Three people were killed and 12 were injured in the Union Lake area, according to the Branch County Sheriff’s Office. It was the second tornado to hit Union City in two years. An EF1 tornado with 95 mph (153 kph) winds touched down briefly in May 2024 and destroyed a machine shed.

Lisa Piper stood on her back deck and took video of a terrifying scene that played out on the other side of frozen Union Lake as a funnel cloud formed and then dropped toward the ground Friday. Trees were torn from their roots, and debris flew into the air.

“It’s lifting houses!” she said. As the devastation continued, she exclaimed: “Oh my heart is pounding. Oh, I hope they’re OK.”

Dan Taylor raced home to Union City from his cleaning job at a nearby hospital that day to find his brother and two dogs safe. But a tree fell on his home of 20 years, and portions of the roof of a house across the street blew into his yard.

“I didn’t know what to say. I was lost for words,” he said Saturday. “I’m just thankful that my brother’s all right, my dogs, because it could have turned bad. We’re not guaranteed of anything.”

About 50 miles (81 kilometers) southwest of Union Lake, a 12-year-old boy died and several other people were injured during a possible tornado, the Cass County Sheriff’s Office said. Sheriff Clint Roach said in a Facebook post that Silas Anderson’s parents found him injured and provided first aid, but he later died at a hospital.

Disaster relief workers went door to door in the Union City and Three Rivers areas to offer meals and cleanup supplies. Gov. Gretchen Whitmer said she would declare a state of emergency in Branch, Cass and St. Joseph counties.

In Beggs, about 30 miles (50 kilometers) south of Tulsa, Oklahoma, a tornado was blamed for the deaths of two people in a house on Friday, the Okmulgee County Sheriff’s Office said. Two others were taken to a hospital.

The tornado cut a roughly 4-mile (6.4-kilometer) path of damage in Okmulgee County including Beggs, said Jeff Moore, the county’s emergency manager. Large trees toppled and power outages were reported.

Suspected tornadoes also were reported in northern parts of Tulsa, where a building at the Tulsa Tech Peoria campus was damaged.

Oklahoma Gov. Kevin Stitt declared a state of emergency in several counties to free up support and resources.

The Oklahoma deaths came a day after storms killed a 47-year-old woman and her 13-year-old daughter in their vehicle in Fairview, in the western part of the state.

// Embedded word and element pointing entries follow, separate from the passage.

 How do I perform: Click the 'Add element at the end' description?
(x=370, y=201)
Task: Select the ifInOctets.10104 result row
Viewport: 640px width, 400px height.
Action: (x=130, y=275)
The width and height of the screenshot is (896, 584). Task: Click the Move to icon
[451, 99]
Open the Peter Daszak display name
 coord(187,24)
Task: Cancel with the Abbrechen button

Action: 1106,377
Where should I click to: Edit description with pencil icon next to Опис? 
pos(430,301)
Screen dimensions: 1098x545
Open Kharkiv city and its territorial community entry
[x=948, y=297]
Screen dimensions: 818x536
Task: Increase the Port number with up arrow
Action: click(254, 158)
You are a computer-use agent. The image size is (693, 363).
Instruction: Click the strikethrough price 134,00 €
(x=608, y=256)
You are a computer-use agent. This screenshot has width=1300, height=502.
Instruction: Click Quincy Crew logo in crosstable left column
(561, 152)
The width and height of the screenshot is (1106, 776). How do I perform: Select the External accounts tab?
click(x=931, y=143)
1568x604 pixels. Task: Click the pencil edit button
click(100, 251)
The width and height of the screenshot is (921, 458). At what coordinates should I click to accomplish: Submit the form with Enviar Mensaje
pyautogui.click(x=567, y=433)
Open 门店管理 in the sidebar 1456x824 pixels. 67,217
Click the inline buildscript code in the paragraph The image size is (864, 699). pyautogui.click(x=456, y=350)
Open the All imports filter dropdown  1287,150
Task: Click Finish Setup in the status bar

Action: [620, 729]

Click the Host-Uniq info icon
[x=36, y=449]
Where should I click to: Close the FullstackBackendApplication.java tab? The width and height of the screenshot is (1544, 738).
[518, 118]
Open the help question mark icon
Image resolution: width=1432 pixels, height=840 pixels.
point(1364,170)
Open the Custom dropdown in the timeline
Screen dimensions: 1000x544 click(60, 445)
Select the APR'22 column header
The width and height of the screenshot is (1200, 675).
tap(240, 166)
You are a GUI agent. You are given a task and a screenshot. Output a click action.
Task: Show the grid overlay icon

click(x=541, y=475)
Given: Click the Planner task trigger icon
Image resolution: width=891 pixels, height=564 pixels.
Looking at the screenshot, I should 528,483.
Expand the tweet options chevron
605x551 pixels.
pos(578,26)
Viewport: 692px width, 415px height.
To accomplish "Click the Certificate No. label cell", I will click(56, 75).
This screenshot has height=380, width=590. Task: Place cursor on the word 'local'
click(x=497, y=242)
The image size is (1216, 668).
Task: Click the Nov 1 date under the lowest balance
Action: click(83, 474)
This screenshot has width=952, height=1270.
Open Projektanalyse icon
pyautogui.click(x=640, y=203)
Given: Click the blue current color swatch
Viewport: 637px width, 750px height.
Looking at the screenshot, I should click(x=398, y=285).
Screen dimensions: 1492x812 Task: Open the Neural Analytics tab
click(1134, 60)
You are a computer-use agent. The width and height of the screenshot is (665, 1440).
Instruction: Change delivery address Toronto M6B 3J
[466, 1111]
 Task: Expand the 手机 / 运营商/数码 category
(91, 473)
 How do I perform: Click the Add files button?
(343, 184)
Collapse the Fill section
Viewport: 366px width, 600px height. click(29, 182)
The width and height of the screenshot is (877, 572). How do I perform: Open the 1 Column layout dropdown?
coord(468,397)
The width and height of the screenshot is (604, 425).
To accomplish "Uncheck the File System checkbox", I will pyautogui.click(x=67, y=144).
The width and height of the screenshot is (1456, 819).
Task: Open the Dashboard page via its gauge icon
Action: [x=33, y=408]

The spring storms come near the start of what many call tornado season, which generally begins at various times in different parts of the U.S. Experts recommend a few simple safety steps to take before tornadoes hit, including having a weather radio and a plan for where to take shelter.

In parts of the South, the weather pattern was expected to usher in extremely warm temperatures for this time of year by the weekend.